== What the task asks ==
Search the listing below for the line with "This screenshot has width=1027, height=1176.", then write out that line and every one after it exactly, without the pictures.

== Provided data ==
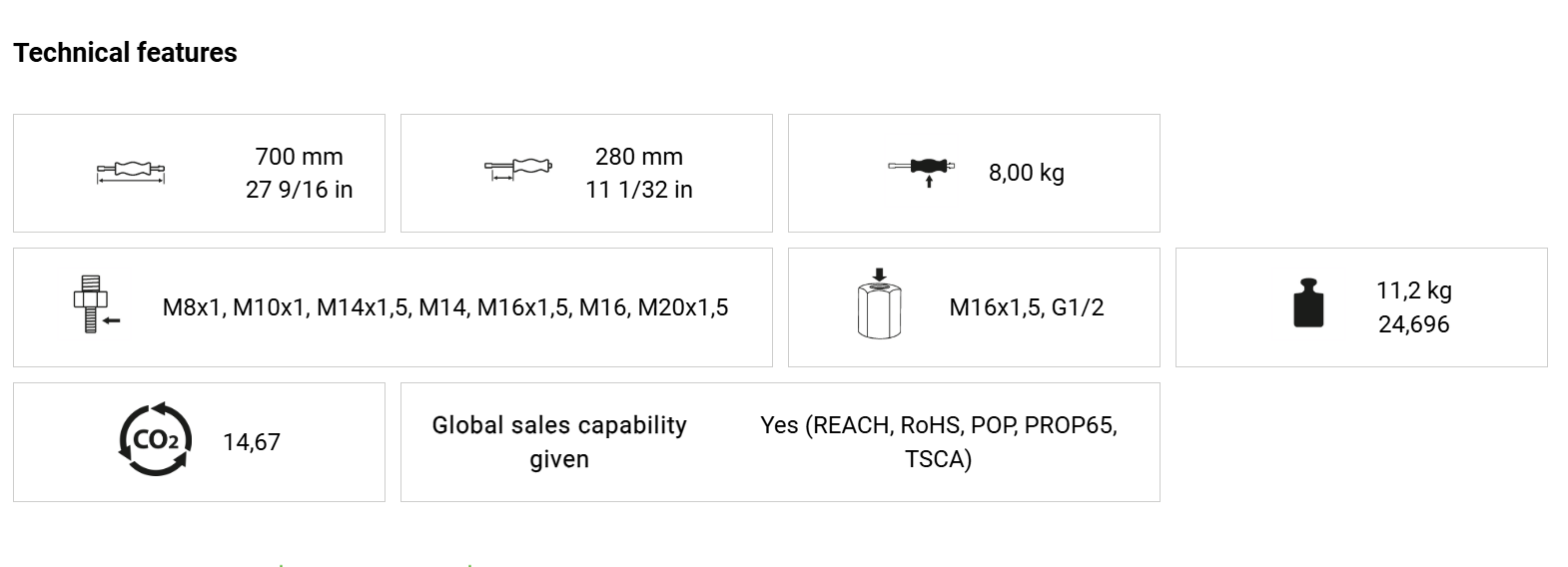Click the 24,696 weight figure
Screen dimensions: 1568x567
[x=1413, y=324]
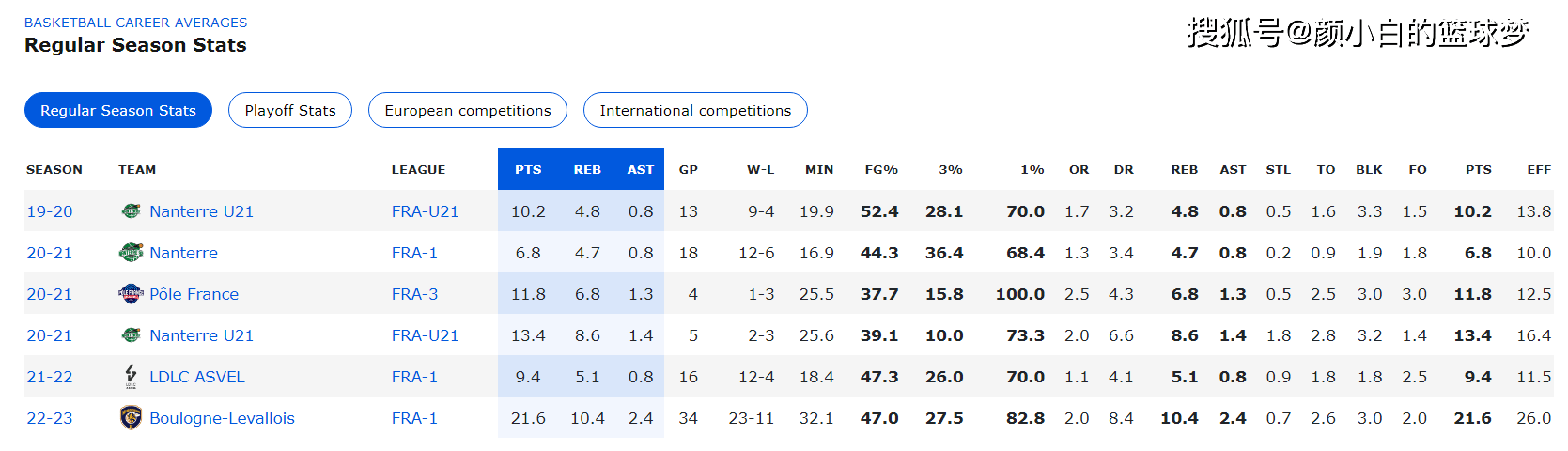Open European competitions tab
The image size is (1568, 451).
click(468, 110)
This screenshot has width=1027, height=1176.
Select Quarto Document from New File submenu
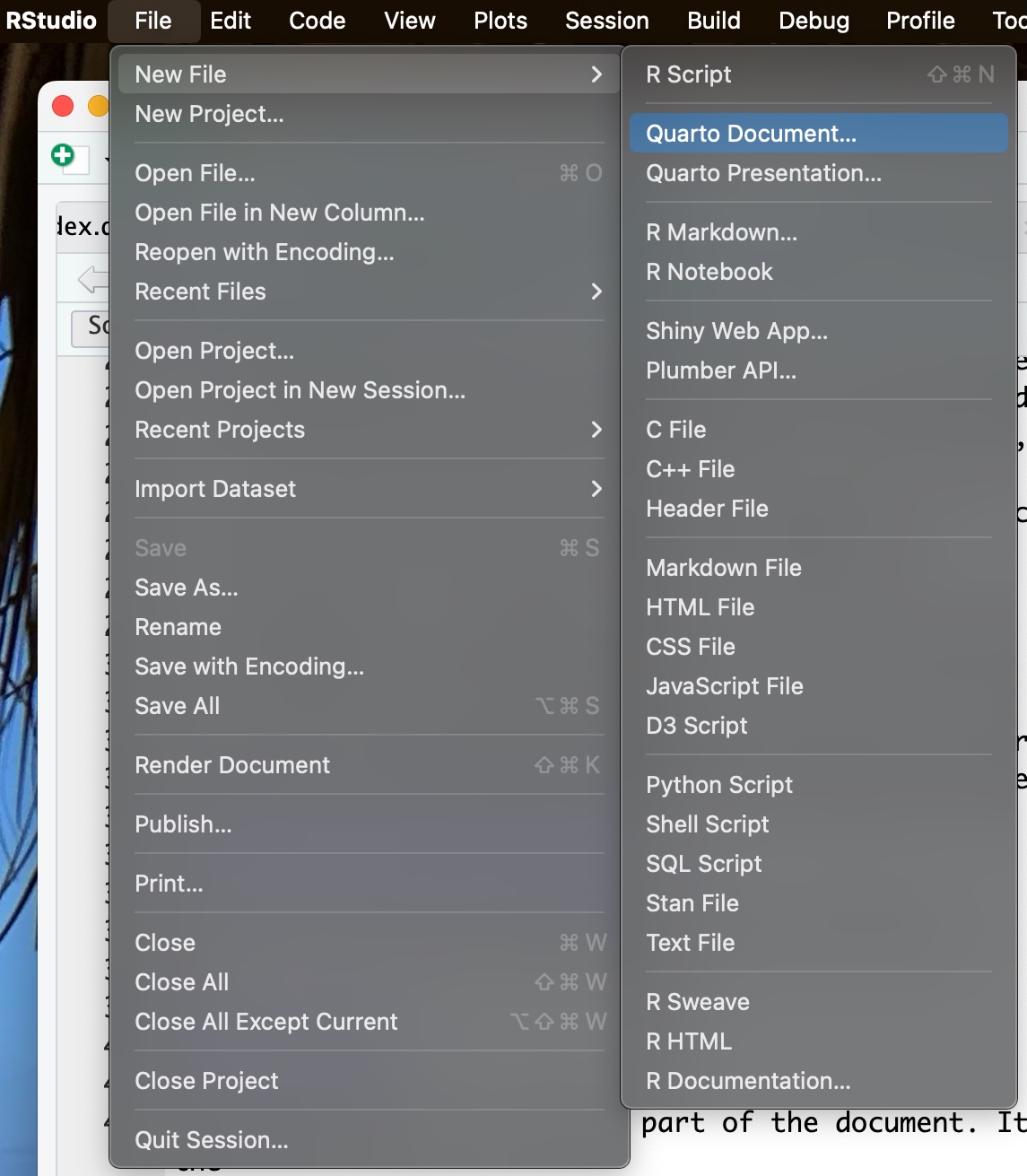pos(751,134)
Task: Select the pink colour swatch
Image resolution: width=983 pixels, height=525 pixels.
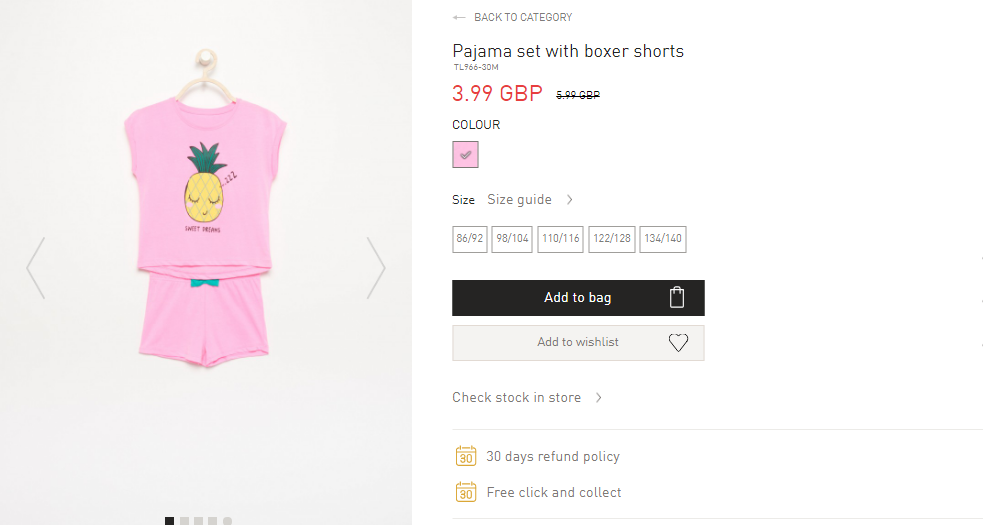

== Task answer ==
This screenshot has width=1027, height=1176.
Select Quarto Document from New File submenu
pos(751,134)
Task: Select the pink colour swatch
Image resolution: width=983 pixels, height=525 pixels.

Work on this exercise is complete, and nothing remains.